== Data shown ==
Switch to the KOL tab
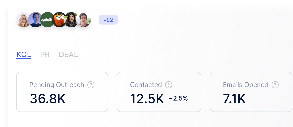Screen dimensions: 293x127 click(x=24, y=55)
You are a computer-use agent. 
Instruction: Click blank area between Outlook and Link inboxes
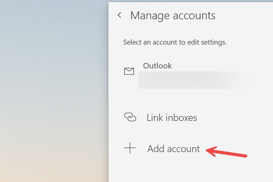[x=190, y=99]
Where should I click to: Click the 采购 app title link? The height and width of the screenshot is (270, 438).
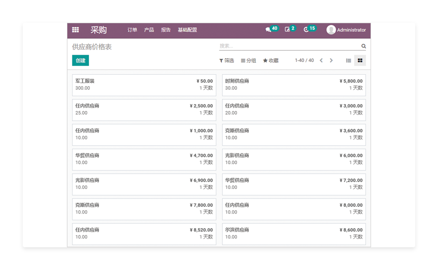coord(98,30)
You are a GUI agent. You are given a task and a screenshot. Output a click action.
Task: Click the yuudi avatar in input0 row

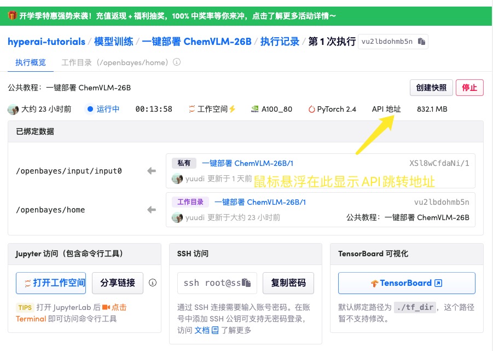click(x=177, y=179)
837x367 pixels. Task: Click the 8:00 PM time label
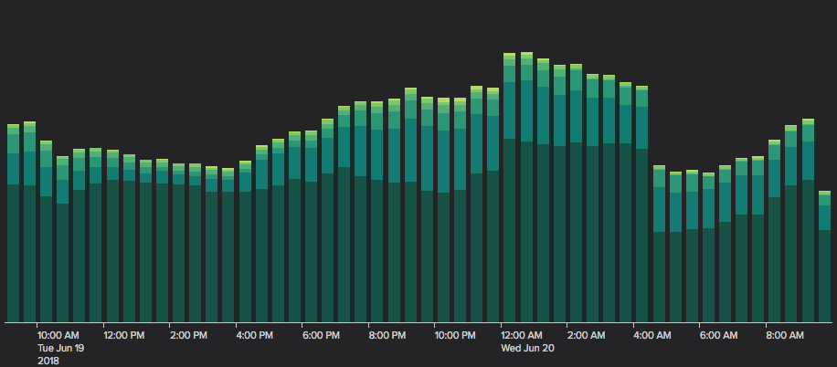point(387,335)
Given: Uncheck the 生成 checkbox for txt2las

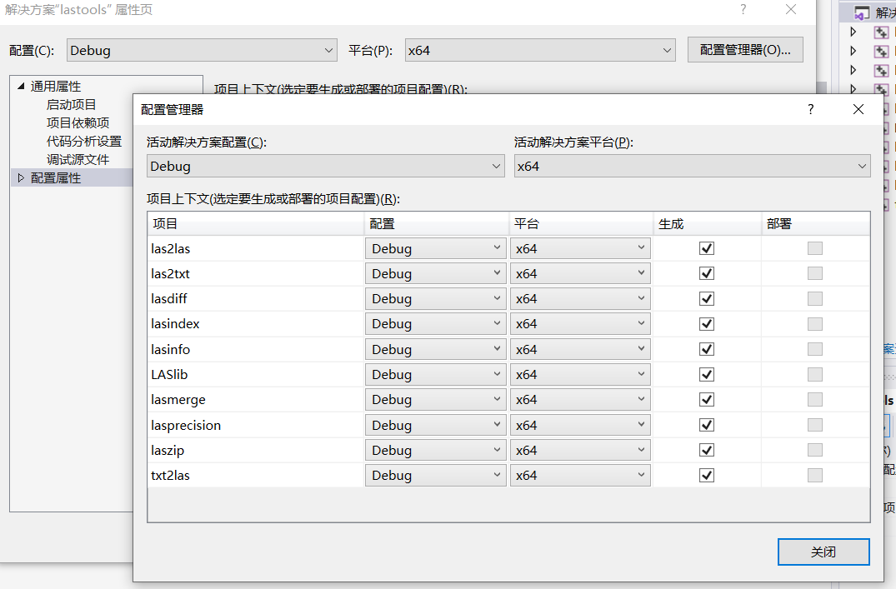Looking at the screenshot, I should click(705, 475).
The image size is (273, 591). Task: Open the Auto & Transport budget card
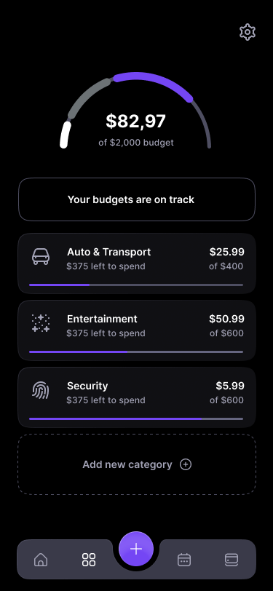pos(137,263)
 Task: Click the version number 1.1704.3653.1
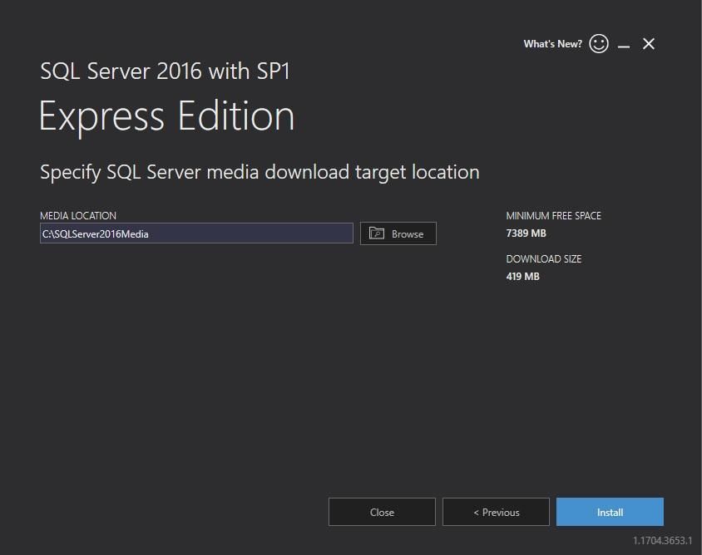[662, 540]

== Aim of the task ==
Starting at the line that contains "You are a GUI", restate every line through the end of the records exactly as written, but leave the pictures out.

== Exercise solution ==
You are a GUI agent. You are given a task and a screenshot. Output a click action.
Task: Click the yuudi avatar in input0 row

click(x=177, y=179)
837x367 pixels. Task: Click the 8:00 PM time label
point(387,335)
Given: Uncheck the 生成 checkbox for txt2las

Looking at the screenshot, I should click(705, 475).
The image size is (273, 591). Task: Open the Auto & Transport budget card
pos(137,263)
 Task: Click the version number 1.1704.3653.1
[662, 540]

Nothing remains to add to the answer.